Abstract. A multimodal group of engineers, scientists,
and industry representatives, including the U.S. Coast
Guard (USCG) and Federal Aviation Administration
(FAA) completed a major effort to define and analyze the
performance of a new Enhanced Loran system as a
backup for the navigation and timing services provided
by the NAVSTAR Global Positioning System (GPS)
provided services. Each mode of transportation has
defined requirements that the new Enhanced Loran must
meet to be acceptable in the radionavigation mix of
systems. The group developed a set of requirements for
Loran maritime navigation in terms of availability,
accuracy, integrity and continuity for the Harbor Entrance
and Approach (HEA) requirements defined in the Federal
Radionavigation Plan (FRP). This paper discusses the
goals of the Loran Support Unit for Fiscal Year 2005
(FY05), and the program to support these goals. The
factors related to achieving the objective of moving
Differential Loran from the proof-of-concept stage to an
operational status will be discussed. Also covered are the
results of an initial survey of the Inner Harbor at Boston,
MA, USA.
Key words: Loran, radionavigation, GPS, timing.
1 Introduction
The Loran Integrity Performance Panel (LORIPP) and
Loran Accuracy Performance Panel (LORAPP)

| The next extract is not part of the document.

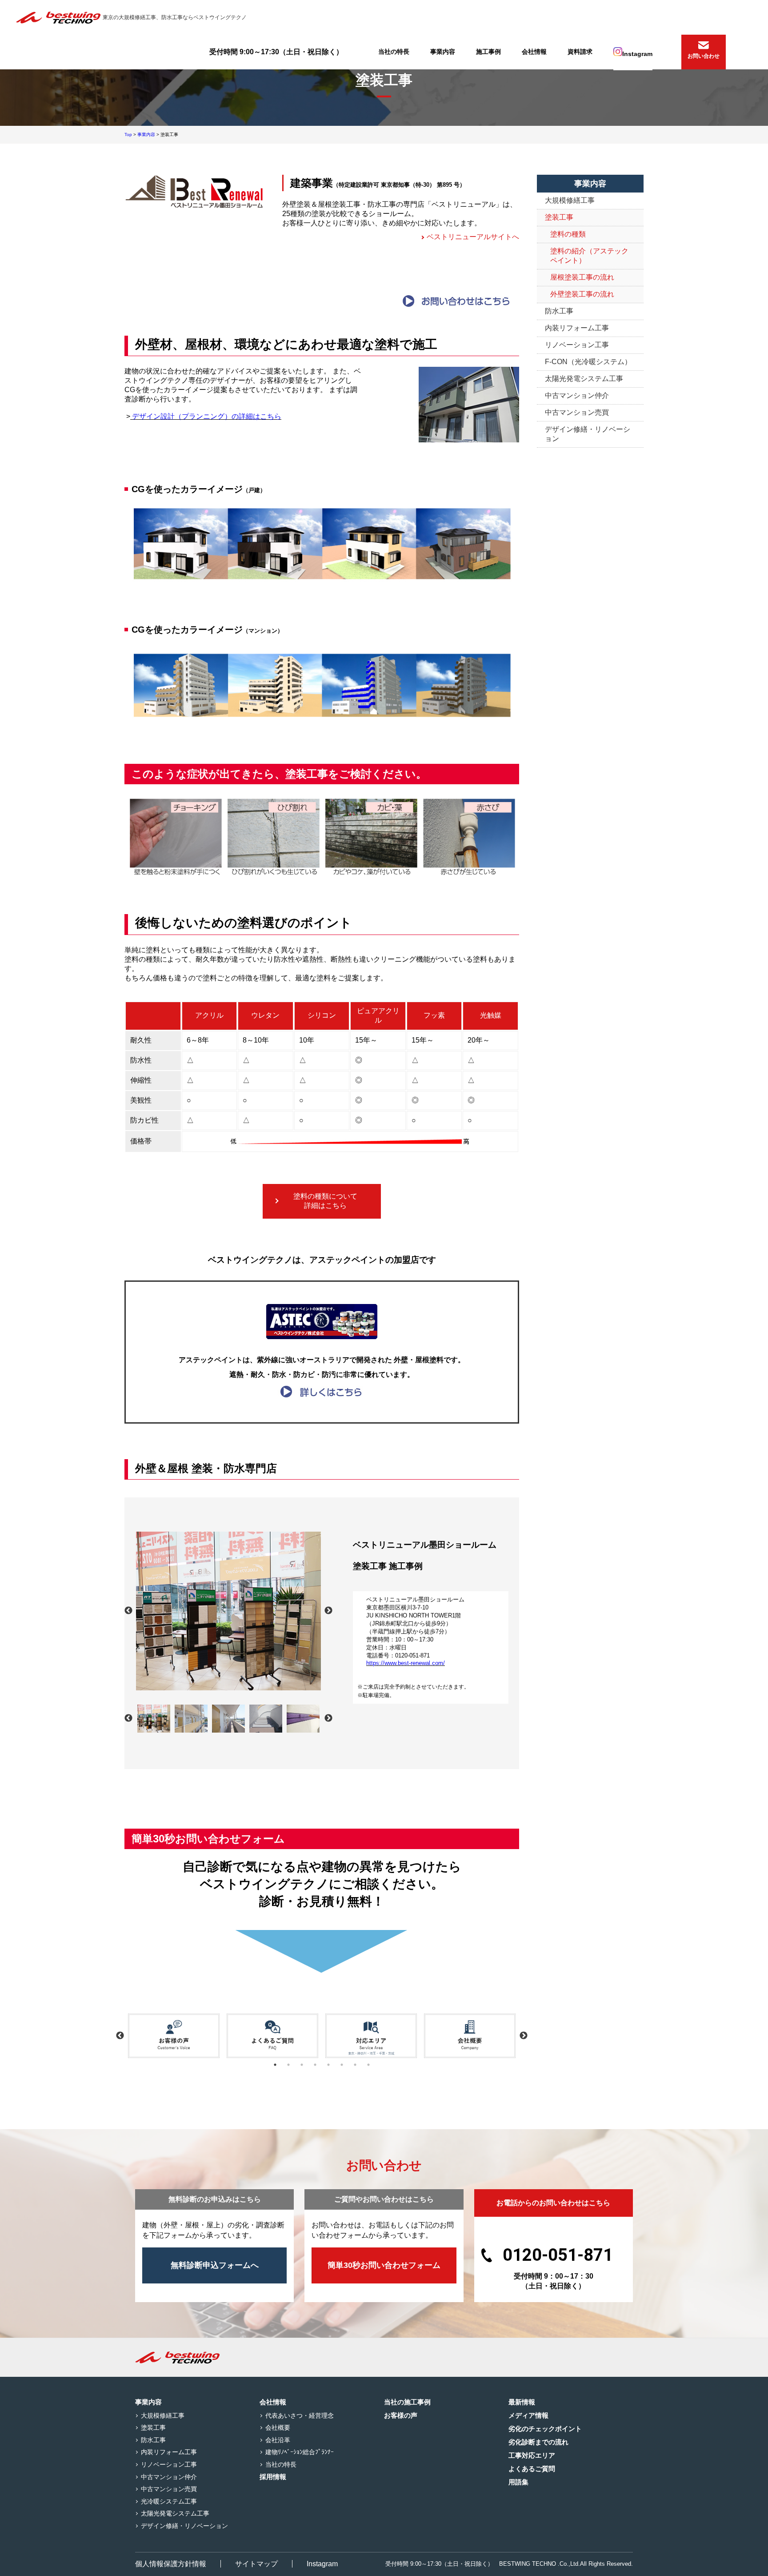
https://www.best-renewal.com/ (405, 1663)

determined that an improved version of the LORAN-C
system, called Enhanced LORAN, could meet the
operational requirements of the HEA for maritime
positioning use and the FAA-derived Required
Navigation Performance of 0.3 NM (RNP 0.3). The U.S.
Department of Transportation (DOT) Volpe Center
completed a benefit-cost analysis covering this move,
with favorable results. Both reports were completed and
delivered to the Office of the U.S. Secretary of
Transportation in March of 2004. At the time of this
writing, the Loran community awaits a public decision
regarding the future of the LORAN system.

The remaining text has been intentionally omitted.